(Exercise data):
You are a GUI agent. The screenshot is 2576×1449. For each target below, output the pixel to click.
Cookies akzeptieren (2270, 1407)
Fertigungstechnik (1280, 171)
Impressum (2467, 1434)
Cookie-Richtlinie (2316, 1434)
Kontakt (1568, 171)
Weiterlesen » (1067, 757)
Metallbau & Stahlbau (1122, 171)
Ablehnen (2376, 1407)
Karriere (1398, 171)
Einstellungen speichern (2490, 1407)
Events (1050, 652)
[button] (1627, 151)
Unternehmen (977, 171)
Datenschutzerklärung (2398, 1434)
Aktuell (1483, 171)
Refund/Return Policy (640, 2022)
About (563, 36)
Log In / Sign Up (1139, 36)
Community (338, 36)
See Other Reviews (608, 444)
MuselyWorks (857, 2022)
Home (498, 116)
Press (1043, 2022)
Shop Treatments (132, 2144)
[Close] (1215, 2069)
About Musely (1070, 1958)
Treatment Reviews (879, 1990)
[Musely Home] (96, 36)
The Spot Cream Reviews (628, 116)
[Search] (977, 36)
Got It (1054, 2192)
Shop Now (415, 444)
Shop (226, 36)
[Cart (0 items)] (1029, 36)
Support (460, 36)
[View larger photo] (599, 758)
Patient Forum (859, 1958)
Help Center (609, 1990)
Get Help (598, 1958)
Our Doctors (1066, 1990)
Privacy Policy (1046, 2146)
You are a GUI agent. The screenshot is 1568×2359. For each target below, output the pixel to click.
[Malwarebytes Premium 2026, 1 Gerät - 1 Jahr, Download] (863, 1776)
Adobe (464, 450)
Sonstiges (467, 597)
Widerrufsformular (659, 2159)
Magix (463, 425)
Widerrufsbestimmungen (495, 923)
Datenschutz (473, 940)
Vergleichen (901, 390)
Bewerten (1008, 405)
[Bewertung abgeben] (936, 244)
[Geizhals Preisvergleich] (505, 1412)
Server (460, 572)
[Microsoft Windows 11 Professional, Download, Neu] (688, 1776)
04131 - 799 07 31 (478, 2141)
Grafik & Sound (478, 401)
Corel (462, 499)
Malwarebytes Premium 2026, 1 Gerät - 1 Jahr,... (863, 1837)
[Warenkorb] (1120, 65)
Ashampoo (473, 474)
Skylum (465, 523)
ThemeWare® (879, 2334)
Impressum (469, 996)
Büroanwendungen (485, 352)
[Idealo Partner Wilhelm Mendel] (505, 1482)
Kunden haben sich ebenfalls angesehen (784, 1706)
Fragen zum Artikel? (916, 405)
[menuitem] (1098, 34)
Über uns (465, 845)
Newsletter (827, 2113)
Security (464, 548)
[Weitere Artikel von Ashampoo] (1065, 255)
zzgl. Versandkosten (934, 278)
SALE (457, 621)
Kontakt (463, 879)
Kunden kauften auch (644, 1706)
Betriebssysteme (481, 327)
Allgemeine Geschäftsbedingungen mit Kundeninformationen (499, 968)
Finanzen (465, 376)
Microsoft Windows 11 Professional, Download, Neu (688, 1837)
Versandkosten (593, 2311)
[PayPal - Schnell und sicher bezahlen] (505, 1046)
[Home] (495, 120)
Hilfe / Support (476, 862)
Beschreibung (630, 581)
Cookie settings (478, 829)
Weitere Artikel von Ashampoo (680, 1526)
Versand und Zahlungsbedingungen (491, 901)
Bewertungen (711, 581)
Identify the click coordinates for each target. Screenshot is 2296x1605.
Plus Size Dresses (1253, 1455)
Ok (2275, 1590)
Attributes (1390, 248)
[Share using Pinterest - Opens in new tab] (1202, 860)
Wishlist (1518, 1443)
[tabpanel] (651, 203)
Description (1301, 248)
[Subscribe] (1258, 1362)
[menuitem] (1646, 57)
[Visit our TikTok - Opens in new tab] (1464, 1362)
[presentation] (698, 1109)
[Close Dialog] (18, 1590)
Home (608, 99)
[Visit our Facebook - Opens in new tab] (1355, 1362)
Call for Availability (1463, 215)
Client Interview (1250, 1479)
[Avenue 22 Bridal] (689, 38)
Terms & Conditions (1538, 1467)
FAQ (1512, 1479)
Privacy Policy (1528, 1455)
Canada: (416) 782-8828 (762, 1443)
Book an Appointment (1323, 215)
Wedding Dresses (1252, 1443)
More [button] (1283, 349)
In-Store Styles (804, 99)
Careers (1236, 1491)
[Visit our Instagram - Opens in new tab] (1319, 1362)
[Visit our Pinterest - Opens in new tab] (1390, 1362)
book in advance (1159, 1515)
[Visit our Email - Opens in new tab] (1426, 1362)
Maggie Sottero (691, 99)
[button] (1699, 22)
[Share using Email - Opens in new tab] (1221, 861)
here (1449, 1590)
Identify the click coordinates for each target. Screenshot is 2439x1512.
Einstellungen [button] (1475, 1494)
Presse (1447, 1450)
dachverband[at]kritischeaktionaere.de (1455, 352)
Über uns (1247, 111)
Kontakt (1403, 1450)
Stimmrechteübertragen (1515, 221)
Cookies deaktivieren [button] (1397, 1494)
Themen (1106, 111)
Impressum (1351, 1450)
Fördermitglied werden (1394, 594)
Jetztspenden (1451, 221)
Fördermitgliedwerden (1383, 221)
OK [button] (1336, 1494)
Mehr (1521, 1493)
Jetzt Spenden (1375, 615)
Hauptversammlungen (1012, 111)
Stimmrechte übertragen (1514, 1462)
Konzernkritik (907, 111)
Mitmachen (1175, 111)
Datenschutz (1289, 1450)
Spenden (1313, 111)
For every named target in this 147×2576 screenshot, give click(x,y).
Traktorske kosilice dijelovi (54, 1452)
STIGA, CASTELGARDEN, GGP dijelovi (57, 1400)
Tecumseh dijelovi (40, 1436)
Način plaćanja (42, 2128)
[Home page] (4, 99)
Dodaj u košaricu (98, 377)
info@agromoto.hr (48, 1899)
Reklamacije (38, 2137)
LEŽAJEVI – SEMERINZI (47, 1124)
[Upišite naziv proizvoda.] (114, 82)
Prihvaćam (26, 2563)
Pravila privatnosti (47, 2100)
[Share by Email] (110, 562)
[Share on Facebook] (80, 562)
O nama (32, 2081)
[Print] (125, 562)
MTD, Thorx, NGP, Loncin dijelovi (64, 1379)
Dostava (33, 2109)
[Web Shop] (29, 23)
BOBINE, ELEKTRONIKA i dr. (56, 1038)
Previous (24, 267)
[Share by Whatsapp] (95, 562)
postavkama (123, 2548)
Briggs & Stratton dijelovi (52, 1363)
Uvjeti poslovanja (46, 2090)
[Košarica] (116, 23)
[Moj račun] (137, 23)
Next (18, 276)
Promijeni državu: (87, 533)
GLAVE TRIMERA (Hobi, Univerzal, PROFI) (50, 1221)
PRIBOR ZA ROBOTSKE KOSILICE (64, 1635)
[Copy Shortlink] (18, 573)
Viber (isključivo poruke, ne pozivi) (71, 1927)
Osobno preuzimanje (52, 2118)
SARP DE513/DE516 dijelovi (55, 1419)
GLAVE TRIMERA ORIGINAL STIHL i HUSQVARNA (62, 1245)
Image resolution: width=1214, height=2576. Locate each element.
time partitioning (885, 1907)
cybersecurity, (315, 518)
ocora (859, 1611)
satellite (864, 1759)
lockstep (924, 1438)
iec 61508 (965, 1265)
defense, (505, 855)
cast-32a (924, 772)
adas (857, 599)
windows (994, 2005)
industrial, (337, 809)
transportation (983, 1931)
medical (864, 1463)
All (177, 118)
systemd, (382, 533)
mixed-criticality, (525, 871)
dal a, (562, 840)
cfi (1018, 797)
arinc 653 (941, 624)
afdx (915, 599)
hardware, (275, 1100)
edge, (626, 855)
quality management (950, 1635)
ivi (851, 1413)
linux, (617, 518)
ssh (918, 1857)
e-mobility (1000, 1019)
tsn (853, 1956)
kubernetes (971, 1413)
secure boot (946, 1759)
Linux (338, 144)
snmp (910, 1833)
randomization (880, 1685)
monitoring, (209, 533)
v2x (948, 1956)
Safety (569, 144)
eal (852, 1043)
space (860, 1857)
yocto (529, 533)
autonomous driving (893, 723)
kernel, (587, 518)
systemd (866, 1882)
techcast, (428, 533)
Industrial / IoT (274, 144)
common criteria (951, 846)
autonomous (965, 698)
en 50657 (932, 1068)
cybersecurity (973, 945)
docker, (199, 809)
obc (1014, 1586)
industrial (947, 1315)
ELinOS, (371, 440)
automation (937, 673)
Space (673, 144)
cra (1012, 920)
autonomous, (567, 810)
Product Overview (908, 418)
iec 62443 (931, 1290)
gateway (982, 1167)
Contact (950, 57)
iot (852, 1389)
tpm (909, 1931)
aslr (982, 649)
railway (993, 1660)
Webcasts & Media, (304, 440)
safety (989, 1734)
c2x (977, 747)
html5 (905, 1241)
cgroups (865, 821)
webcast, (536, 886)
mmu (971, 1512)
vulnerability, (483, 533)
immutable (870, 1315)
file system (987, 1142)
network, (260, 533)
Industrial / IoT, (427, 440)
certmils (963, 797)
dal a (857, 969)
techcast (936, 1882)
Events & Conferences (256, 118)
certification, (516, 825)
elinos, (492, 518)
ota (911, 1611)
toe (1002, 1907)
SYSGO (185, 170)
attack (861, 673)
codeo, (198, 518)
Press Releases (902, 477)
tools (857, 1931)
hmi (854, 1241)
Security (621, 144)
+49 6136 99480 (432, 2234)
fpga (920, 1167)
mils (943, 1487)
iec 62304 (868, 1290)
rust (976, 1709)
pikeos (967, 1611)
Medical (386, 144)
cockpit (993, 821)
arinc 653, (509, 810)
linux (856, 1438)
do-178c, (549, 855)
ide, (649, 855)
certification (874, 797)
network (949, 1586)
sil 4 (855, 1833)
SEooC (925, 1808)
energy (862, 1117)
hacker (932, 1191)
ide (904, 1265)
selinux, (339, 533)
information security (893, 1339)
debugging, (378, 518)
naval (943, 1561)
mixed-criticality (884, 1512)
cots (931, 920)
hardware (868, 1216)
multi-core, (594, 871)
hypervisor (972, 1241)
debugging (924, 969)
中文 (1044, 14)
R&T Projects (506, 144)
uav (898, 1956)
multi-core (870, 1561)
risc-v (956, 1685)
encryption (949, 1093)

(Try it): Taking the listing above as the source, transcribe only the lines starting at the line with "Webcasts & Media, (304, 440)" and going through the line with "SYSGO (185, 170)", unaltered and with both ends included.

(Solution to this exercise):
Webcasts & Media, (304, 440)
safety (989, 1734)
c2x (977, 747)
html5 (905, 1241)
cgroups (865, 821)
webcast, (536, 886)
mmu (971, 1512)
vulnerability, (483, 533)
immutable (870, 1315)
file system (987, 1142)
network, (260, 533)
Industrial / IoT, (427, 440)
certmils (963, 797)
dal a (857, 969)
techcast (936, 1882)
Events & Conferences (256, 118)
certification, (516, 825)
elinos, (492, 518)
ota (911, 1611)
toe (1002, 1907)
SYSGO (185, 170)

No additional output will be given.